» **PASSAGE**
↓↓↓

Known Space, for the generation that consumed it, felt startlingly real. At least for the readership of mostly white middle class boys like myself who lived there. I could ask Steven Barnes, Niven’s later collaborator and POC, how it felt to him… I should…

Niven’s future displayed no significant racism. But there was a cost to this for the white reader.  We were asked to empathize with some viewpoint characters who were described as non-white, mixed race; I could dig up the description but Niven took the earth’s population at the time of the invention of teleportation, I think, and shoved them in a blender, to arrive at a POC mix of Caucasian, Asian, African, Middle-eastern, and so on.

I remember the shock at that. I’d gone to school in a minority majority system until forth grade and my best friend was Chinese American, and still, still, it was amazing, to be asked to be a POC in a SF story.

The character Louis Wu, was kinda-sorta asian, I mean, the name, and I was being asked to live inside his head. I was an SF reader, though, so after that first moment of confusion, I thought “why not?” And as Wu was living in a post racial world, written by a rich white guy, he was a comfortable fit. After I bit, I felt very good with being Louis Wu. 

Yay? 

After the stunning racism of stuff like the Lensmen stories, and Lovecraft, people like Niven felt appropriately utopian, for a white professional class that liked to think that the womens’ movement and the civil rights movement, had bent the arc of history permanently, and had us coasting to eventual equality on autopilot. Without us white people doing anything else.

Niven’s ‘ism’ was planet-tism, or species-isms. Folks who never went into space were parochial; different planets might have different mind-sets based on different environments; space travelers were cosmopolitan, and aliens could be a little bit but not too weird and largely defined by species-level stereotypes. The character of Nissus the ‘mad’ puppeteer, is an example of Niven seeing species-driven character traits as existing on a spectrum. His people were risk-averse (cowards) and Nissus was ‘mad’ in his ability to interact with other species. To be in their dangerous presence. Puppeteer’s furniture was all melted looking, lacking sharp edges or corners, in case they tripped and fell against a dangerous surface. And Puppeteers were tripods!

↑↑↑

» **DATA EXCERPT**
↓↓↓

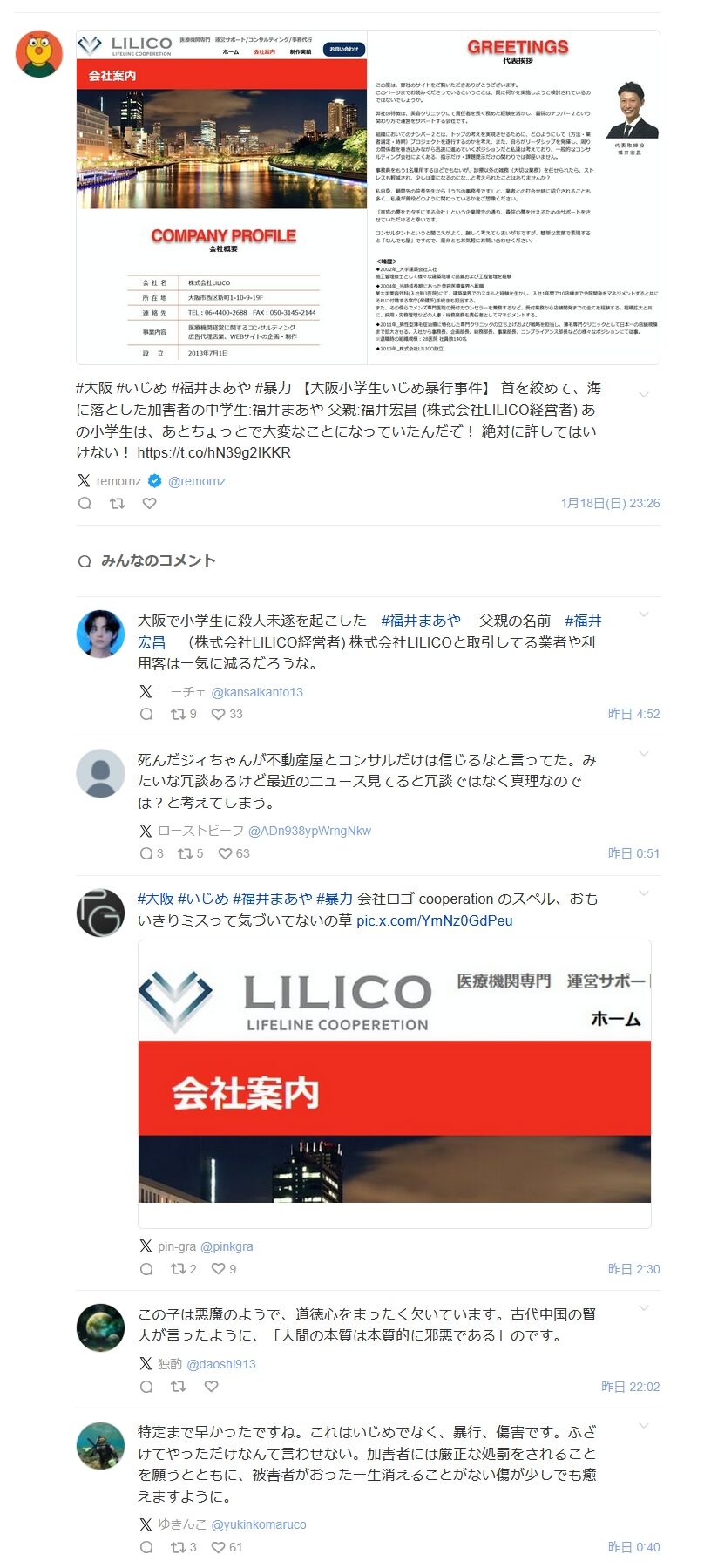This screenshot has width=711, height=1568.
Task: Open the company profile screenshot image
Action: coord(368,197)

↑↑↑

» **WHAT NEEDS TO BE DONE**
Can you pull everything from "I remember the" down to "a SF story." out of the Known Space passage, word for word?

» **SOLUTION TO THIS EXERCISE**
I remember the shock at that. I’d gone to school in a minority majority system until forth grade and my best friend was Chinese American, and still, still, it was amazing, to be asked to be a POC in a SF story.